The Cottonwood, American Fork, and Park City districts are clustered in an irregular area whose center lies at the intersection of the north-south folds and thrusts of the Wasatch Range with the westward projection of the anticlinal axis of the Uinta Mountains (Calkins and Butler, 1943, p. 3-4). At the intersection of these structures, some fairly large intrusive bodies or stocks occur and, other than dikes or sills, are the only intrusive rocks known in the Wasatch Mountains. According to Calkins (Calkins and Butler, 1943, p. 3-4), "This segment also contains the only ore deposits in the Wasatch Range from which any considerable production has been won, the presence of these deposits having doubtless resulted from the combination of intricate structure with large intrusive bodies that are not too deeply eroded."
The total gold production of the Cottonwood district through 1959 was about 30,275 ounces, of which approximately 16,650 ounces was produced before 1900 (V. C. Heikes, in Calkins and Butler, 1943, p. 81). The chief metals recovered from the ores are, in order of value, silver, lead, copper, gold, and zinc.

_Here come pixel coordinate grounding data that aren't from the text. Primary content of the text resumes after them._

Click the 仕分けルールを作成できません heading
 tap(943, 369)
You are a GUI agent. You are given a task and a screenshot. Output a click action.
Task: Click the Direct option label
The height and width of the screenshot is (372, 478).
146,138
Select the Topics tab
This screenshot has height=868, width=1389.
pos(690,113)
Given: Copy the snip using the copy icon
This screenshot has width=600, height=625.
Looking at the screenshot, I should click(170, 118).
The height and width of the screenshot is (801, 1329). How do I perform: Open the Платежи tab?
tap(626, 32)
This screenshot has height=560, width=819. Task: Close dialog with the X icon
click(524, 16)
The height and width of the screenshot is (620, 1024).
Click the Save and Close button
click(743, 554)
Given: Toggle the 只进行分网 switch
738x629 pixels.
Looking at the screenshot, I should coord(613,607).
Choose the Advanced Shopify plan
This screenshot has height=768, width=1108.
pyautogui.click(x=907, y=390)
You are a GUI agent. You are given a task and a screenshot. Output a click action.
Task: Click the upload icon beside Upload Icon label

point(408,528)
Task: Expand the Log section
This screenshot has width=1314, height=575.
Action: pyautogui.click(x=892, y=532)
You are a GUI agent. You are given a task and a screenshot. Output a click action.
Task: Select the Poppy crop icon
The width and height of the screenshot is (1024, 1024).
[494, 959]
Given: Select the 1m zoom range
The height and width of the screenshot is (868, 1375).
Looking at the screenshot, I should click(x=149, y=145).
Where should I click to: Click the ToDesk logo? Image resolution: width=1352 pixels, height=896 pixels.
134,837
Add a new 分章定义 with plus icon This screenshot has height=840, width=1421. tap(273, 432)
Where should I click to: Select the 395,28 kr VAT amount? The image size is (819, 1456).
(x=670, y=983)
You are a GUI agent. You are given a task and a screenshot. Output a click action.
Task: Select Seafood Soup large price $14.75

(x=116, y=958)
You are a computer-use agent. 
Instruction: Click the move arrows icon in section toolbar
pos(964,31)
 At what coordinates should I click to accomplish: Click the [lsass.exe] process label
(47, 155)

The earliest recorded mining claims in the district were located in August 1865 in the Little Cottonwood camp, and in 1866 several veins of argentiferous galena were found (V. C. Heikes, in Calkins and Butler, 1943, p. 72-73). The discovery in 1868 of the Emma ore body, one of the most productive in the district, greatly stimulated prospecting in the region. The earliest locations in the Big Cottonwood camp probably were made in 1868 and 1869, but little development work was done until 1871. By the end of 1880 more than 1,000 locations were made but most of them were relinquished; most of the remaining were productive only on a small scale (V. C. Heikes, in Calkins and Butler, 1943, p. 77). Very few properties have produced any ore in recent years.
The growth of the Emma mine into a major producer stimulated mining throughout Utah. Several rich ore bodies were discovered in rapid succession in the Little Cottonwood area in the early 1870's, and the following decade proved to be the most productive in its history (V. C. Heikes, in Calkins and Butler, 1943, p. 77-82). The Cottonwood district was active from 1867 through 1954, but production was relatively small after 1927.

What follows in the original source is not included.